DESCRIPTION OF THE TASK = Search term "beside": copy each line of the data containing it.

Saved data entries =
########################################
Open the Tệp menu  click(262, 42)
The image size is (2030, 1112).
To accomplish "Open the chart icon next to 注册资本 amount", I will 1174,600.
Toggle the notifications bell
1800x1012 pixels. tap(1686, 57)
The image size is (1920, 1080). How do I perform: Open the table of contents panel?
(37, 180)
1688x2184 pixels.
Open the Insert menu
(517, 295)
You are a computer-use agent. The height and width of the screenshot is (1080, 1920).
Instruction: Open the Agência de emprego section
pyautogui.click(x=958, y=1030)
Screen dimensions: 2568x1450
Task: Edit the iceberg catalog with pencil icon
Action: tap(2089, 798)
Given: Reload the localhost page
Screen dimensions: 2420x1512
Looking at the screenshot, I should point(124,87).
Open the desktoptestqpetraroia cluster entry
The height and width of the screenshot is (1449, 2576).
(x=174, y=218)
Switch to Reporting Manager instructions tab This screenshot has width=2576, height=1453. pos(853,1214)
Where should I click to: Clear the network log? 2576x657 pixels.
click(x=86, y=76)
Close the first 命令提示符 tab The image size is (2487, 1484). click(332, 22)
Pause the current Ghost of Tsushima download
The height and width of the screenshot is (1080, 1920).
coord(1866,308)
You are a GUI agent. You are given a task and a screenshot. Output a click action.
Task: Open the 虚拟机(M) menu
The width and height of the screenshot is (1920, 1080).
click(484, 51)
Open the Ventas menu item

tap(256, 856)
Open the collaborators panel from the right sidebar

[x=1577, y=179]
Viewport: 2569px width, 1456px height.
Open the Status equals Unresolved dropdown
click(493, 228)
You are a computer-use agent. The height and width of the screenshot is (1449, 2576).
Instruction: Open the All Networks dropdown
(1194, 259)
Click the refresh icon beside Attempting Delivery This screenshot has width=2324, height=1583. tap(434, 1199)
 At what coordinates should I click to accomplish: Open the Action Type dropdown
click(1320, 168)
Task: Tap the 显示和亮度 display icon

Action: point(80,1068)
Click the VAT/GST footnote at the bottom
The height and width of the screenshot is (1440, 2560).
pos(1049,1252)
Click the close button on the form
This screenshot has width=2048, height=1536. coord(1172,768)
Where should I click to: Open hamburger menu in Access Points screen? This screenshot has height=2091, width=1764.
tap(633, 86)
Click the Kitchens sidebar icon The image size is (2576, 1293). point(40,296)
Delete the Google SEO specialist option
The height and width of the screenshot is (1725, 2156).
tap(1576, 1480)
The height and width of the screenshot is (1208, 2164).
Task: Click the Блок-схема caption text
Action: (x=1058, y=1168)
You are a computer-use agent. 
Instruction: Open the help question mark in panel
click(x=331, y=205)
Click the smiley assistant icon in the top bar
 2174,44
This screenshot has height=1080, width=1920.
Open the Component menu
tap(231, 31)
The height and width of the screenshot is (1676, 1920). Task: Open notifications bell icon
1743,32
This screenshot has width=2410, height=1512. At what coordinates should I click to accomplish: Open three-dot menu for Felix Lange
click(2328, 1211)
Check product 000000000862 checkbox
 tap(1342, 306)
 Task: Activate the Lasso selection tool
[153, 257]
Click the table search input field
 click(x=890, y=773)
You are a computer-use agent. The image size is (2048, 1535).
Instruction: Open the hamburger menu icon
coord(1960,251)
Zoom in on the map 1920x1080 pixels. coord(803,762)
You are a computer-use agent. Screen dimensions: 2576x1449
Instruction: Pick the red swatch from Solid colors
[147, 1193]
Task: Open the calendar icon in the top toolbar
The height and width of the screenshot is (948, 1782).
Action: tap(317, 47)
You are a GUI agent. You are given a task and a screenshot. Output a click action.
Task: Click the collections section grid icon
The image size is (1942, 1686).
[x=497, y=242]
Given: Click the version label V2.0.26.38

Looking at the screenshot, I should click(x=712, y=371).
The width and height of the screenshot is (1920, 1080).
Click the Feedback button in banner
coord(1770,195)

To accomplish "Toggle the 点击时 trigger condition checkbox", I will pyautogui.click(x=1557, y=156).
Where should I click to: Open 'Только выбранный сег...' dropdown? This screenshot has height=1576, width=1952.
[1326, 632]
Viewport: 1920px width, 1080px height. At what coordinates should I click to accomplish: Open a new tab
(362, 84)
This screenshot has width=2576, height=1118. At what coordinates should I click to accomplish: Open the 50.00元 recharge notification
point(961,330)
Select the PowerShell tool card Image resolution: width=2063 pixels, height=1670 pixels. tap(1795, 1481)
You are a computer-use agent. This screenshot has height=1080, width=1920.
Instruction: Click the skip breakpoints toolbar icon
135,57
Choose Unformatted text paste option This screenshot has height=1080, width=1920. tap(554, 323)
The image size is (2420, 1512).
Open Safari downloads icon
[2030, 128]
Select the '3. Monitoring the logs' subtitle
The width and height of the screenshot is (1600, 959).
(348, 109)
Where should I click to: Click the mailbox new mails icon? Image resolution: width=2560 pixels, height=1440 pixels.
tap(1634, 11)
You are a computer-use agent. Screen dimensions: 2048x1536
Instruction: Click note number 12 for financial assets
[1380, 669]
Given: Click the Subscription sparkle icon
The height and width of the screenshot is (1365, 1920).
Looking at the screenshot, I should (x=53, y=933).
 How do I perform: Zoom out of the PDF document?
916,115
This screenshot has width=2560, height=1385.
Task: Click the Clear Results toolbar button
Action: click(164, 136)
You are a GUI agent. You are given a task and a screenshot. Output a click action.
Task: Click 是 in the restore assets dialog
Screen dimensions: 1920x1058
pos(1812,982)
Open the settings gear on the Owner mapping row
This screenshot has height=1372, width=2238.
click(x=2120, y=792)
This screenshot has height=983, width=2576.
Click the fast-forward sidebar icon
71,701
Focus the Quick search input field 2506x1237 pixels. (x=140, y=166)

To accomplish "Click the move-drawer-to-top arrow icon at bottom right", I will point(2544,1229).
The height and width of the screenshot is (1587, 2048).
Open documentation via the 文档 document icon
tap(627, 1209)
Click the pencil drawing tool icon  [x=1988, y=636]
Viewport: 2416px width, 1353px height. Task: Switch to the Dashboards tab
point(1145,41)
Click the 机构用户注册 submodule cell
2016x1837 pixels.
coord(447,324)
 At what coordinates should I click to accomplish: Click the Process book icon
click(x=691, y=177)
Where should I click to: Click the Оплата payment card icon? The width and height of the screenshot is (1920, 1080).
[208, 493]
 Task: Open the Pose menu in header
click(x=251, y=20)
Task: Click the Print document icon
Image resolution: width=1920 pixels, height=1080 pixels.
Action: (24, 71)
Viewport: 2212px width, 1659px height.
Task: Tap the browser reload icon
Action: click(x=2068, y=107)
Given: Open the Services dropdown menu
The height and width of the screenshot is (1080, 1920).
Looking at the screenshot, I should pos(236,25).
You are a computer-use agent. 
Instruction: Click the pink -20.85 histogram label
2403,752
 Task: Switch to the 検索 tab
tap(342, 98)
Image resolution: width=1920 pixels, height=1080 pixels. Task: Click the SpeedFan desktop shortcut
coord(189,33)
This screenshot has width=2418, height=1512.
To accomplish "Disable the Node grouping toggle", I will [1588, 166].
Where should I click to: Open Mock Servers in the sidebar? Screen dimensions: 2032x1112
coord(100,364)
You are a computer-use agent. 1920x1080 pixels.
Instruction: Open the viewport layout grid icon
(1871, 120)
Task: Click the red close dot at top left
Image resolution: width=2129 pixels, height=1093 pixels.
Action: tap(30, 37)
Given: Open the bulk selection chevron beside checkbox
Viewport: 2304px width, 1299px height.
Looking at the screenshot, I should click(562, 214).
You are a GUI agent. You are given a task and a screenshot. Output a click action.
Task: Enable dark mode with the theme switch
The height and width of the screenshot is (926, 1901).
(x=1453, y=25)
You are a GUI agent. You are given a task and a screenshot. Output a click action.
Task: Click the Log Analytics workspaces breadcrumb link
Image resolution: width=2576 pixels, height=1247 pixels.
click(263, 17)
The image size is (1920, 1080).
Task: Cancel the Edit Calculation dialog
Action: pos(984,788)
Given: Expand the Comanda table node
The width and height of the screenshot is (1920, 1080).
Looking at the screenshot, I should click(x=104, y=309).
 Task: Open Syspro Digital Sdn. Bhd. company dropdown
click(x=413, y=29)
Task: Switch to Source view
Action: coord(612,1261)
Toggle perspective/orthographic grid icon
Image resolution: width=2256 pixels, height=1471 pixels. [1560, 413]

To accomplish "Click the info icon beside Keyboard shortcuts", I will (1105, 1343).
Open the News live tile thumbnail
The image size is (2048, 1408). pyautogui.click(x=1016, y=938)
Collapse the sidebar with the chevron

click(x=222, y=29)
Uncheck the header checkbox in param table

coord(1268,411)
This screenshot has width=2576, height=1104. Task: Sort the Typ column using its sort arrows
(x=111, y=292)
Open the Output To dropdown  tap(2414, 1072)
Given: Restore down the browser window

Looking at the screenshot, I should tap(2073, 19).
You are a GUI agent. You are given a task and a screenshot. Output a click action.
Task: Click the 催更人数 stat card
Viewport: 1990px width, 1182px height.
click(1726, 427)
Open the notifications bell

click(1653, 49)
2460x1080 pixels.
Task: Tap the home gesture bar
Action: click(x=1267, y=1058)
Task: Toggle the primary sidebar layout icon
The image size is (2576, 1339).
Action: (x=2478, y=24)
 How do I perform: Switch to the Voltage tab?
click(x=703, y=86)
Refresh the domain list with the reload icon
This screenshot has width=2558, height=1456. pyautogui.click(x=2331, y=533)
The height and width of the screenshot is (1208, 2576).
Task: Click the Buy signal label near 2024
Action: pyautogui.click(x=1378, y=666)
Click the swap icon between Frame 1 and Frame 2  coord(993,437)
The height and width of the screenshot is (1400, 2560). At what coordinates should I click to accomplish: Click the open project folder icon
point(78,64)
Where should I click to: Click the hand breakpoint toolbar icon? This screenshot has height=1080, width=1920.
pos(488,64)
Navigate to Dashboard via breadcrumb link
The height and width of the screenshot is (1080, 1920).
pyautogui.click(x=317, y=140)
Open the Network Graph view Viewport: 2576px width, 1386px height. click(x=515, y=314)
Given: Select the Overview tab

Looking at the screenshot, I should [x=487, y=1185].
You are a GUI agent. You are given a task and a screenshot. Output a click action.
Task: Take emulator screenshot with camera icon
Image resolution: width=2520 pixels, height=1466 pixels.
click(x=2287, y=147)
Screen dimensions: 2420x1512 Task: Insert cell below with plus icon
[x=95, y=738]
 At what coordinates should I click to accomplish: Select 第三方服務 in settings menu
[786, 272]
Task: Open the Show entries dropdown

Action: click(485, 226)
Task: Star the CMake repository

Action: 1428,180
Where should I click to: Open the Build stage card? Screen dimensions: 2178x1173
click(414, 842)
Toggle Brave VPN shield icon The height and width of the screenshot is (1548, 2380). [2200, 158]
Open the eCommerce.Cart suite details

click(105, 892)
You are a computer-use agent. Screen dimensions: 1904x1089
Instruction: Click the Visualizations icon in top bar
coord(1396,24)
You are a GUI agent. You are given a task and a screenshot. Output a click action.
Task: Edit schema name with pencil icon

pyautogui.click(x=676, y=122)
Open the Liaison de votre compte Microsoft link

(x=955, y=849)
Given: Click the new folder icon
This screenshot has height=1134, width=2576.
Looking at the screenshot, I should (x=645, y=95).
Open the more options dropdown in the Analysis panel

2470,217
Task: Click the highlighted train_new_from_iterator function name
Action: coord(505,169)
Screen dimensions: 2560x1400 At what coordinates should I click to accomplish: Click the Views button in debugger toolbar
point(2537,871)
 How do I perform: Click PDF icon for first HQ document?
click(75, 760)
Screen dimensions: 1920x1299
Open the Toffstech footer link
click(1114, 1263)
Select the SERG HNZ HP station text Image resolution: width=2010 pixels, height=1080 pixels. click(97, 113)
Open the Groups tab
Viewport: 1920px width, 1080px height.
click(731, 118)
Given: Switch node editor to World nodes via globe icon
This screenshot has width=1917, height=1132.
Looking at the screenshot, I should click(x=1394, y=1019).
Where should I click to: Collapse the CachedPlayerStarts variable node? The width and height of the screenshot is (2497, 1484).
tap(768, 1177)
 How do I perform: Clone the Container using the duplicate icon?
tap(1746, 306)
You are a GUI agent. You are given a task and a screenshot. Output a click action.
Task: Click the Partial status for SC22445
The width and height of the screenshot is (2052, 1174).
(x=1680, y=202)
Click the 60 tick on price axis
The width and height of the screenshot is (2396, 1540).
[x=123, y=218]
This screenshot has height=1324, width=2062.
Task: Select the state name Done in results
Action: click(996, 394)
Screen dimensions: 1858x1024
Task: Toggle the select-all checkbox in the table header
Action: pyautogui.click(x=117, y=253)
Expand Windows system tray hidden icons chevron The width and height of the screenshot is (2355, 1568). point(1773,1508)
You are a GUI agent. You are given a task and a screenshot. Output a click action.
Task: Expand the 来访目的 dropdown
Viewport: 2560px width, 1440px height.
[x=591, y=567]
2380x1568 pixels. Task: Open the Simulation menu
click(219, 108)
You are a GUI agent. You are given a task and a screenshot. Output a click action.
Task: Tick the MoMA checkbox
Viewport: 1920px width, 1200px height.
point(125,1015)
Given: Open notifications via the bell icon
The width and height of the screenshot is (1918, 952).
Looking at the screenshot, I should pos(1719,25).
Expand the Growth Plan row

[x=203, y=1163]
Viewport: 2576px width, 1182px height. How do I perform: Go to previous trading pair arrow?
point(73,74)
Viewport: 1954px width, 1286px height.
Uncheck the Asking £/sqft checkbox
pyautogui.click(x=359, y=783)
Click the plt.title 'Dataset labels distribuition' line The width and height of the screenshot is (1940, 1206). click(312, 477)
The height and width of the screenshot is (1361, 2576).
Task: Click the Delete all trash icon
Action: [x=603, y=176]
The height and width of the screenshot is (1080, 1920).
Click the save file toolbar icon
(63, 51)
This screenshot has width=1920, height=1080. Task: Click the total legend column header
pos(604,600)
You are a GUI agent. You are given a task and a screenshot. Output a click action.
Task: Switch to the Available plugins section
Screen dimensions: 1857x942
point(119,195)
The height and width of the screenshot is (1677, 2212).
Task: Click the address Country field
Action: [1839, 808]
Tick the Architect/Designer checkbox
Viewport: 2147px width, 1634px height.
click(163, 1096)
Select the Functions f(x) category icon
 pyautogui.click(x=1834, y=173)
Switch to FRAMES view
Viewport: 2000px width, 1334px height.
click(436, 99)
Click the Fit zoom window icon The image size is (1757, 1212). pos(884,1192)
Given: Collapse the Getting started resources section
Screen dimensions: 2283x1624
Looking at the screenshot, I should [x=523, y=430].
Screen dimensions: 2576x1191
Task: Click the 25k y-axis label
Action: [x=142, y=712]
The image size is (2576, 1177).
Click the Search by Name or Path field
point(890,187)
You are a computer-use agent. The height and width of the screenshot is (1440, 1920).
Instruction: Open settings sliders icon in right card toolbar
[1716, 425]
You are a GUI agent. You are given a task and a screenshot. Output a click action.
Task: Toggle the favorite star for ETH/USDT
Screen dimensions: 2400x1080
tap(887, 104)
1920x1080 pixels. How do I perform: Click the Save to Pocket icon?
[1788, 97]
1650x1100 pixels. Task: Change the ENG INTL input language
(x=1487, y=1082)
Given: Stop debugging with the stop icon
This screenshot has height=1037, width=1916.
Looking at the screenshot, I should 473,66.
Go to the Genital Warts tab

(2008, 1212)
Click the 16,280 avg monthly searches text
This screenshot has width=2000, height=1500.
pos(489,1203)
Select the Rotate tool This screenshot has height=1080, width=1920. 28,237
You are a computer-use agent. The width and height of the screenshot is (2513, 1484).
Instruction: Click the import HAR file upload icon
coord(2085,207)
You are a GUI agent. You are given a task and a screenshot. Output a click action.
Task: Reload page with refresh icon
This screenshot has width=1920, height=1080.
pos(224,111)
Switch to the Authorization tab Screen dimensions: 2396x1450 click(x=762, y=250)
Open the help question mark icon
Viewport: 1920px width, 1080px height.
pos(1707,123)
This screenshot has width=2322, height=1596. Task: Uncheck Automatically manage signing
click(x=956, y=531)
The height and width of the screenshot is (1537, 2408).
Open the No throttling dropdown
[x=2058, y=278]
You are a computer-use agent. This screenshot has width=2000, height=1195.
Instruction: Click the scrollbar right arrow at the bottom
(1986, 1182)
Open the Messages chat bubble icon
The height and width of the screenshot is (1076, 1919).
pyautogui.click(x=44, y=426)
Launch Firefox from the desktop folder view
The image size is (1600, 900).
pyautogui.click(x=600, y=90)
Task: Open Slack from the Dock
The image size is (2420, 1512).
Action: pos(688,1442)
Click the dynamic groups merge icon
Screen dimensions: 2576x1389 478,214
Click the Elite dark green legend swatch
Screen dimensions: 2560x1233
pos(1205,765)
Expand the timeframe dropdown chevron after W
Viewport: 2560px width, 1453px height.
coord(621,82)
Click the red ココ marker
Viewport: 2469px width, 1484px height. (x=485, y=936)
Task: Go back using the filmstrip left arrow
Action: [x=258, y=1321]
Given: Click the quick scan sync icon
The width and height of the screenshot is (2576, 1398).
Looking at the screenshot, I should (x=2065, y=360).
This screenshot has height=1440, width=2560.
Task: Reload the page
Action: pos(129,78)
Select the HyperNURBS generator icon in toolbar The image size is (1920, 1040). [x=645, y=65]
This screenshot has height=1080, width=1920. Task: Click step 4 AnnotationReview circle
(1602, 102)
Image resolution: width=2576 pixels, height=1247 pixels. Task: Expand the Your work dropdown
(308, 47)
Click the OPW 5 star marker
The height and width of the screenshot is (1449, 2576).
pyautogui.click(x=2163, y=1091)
########################################
WRITTEN RESPONSE =
Click the refresh icon beside Attempting Delivery This screenshot has width=2324, height=1583. tap(434, 1199)
Given: Open the bulk selection chevron beside checkbox
To accomplish "Click the info icon beside Keyboard shortcuts", I will (1105, 1343).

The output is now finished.